The problem |
Your answer should be the lines from the start of the records through the line with "You are a computer-use agent. 785x483 pixels.", copied word for word.

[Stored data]

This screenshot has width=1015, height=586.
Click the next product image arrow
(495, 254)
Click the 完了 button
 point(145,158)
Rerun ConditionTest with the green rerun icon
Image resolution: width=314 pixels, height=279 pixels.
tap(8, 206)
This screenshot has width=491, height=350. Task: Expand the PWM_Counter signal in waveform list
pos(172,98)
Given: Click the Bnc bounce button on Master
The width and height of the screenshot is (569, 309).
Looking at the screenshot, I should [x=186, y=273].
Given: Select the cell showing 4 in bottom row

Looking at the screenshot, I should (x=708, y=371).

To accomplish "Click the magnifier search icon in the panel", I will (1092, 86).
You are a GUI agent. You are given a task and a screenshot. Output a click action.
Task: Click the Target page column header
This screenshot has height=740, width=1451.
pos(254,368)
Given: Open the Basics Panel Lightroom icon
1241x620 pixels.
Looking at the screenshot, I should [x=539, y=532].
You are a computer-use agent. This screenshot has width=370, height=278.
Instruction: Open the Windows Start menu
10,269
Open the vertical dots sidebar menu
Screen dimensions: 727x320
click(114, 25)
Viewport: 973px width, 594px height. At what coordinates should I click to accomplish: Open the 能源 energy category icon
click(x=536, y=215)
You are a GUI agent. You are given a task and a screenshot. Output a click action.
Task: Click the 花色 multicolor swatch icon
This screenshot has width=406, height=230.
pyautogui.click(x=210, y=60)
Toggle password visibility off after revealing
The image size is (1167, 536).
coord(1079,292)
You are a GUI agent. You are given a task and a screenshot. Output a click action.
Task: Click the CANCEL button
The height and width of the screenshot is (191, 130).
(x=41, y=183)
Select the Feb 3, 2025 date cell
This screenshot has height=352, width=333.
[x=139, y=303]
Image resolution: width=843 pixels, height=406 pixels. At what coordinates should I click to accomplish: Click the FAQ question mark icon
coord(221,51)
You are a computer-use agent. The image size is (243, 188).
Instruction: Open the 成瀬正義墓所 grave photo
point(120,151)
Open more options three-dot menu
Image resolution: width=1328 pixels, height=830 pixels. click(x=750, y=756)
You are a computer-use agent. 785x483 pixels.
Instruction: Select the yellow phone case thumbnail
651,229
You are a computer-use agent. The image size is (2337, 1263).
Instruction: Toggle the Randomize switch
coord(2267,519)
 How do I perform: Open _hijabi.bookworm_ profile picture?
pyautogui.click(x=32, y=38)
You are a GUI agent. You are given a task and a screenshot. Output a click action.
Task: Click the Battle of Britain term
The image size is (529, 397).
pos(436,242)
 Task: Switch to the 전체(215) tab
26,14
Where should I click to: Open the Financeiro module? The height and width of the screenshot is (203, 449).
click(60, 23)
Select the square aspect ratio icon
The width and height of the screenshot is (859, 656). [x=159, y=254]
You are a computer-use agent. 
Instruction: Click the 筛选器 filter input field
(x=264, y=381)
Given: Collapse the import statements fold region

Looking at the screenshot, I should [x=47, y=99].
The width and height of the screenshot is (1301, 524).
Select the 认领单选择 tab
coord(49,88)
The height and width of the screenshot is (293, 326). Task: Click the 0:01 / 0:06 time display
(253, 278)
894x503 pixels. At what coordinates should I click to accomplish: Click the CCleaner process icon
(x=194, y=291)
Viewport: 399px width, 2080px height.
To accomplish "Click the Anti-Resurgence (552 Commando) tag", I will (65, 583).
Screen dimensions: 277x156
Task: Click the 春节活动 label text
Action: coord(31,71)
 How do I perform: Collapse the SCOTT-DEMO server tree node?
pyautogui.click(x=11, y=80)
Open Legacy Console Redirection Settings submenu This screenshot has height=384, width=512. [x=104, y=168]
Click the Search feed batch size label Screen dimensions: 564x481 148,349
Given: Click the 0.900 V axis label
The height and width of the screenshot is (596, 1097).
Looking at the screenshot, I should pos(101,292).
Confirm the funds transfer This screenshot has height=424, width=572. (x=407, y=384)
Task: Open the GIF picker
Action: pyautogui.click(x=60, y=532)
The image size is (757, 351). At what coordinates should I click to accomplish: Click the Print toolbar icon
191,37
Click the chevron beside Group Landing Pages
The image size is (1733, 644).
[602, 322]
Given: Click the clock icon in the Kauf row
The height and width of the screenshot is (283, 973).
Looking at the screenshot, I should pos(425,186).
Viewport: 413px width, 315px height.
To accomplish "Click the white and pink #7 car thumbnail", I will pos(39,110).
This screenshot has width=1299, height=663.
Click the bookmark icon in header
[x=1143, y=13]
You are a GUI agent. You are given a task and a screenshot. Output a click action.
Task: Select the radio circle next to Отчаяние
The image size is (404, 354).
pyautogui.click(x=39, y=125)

Answer to this problem |
This screenshot has width=1015, height=586.
Click the next product image arrow
(495, 254)
Click the 完了 button
 point(145,158)
Rerun ConditionTest with the green rerun icon
Image resolution: width=314 pixels, height=279 pixels.
tap(8, 206)
This screenshot has width=491, height=350. Task: Expand the PWM_Counter signal in waveform list
pos(172,98)
Given: Click the Bnc bounce button on Master
The width and height of the screenshot is (569, 309).
Looking at the screenshot, I should [x=186, y=273].
Given: Select the cell showing 4 in bottom row

Looking at the screenshot, I should (x=708, y=371).

To accomplish "Click the magnifier search icon in the panel", I will (1092, 86).
You are a GUI agent. You are given a task and a screenshot. Output a click action.
Task: Click the Target page column header
This screenshot has height=740, width=1451.
pos(254,368)
Given: Open the Basics Panel Lightroom icon
1241x620 pixels.
Looking at the screenshot, I should [x=539, y=532].
You are a computer-use agent. This screenshot has width=370, height=278.
Instruction: Open the Windows Start menu
10,269
Open the vertical dots sidebar menu
Screen dimensions: 727x320
click(114, 25)
Viewport: 973px width, 594px height. At what coordinates should I click to accomplish: Open the 能源 energy category icon
click(x=536, y=215)
You are a GUI agent. You are given a task and a screenshot. Output a click action.
Task: Click the 花色 multicolor swatch icon
This screenshot has width=406, height=230.
pyautogui.click(x=210, y=60)
Toggle password visibility off after revealing
The image size is (1167, 536).
coord(1079,292)
You are a GUI agent. You are given a task and a screenshot. Output a click action.
Task: Click the CANCEL button
The height and width of the screenshot is (191, 130).
(x=41, y=183)
Select the Feb 3, 2025 date cell
This screenshot has height=352, width=333.
[x=139, y=303]
Image resolution: width=843 pixels, height=406 pixels. At what coordinates should I click to accomplish: Click the FAQ question mark icon
coord(221,51)
You are a computer-use agent. The image size is (243, 188).
Instruction: Open the 成瀬正義墓所 grave photo
point(120,151)
Open more options three-dot menu
Image resolution: width=1328 pixels, height=830 pixels. click(x=750, y=756)
You are a computer-use agent. 785x483 pixels.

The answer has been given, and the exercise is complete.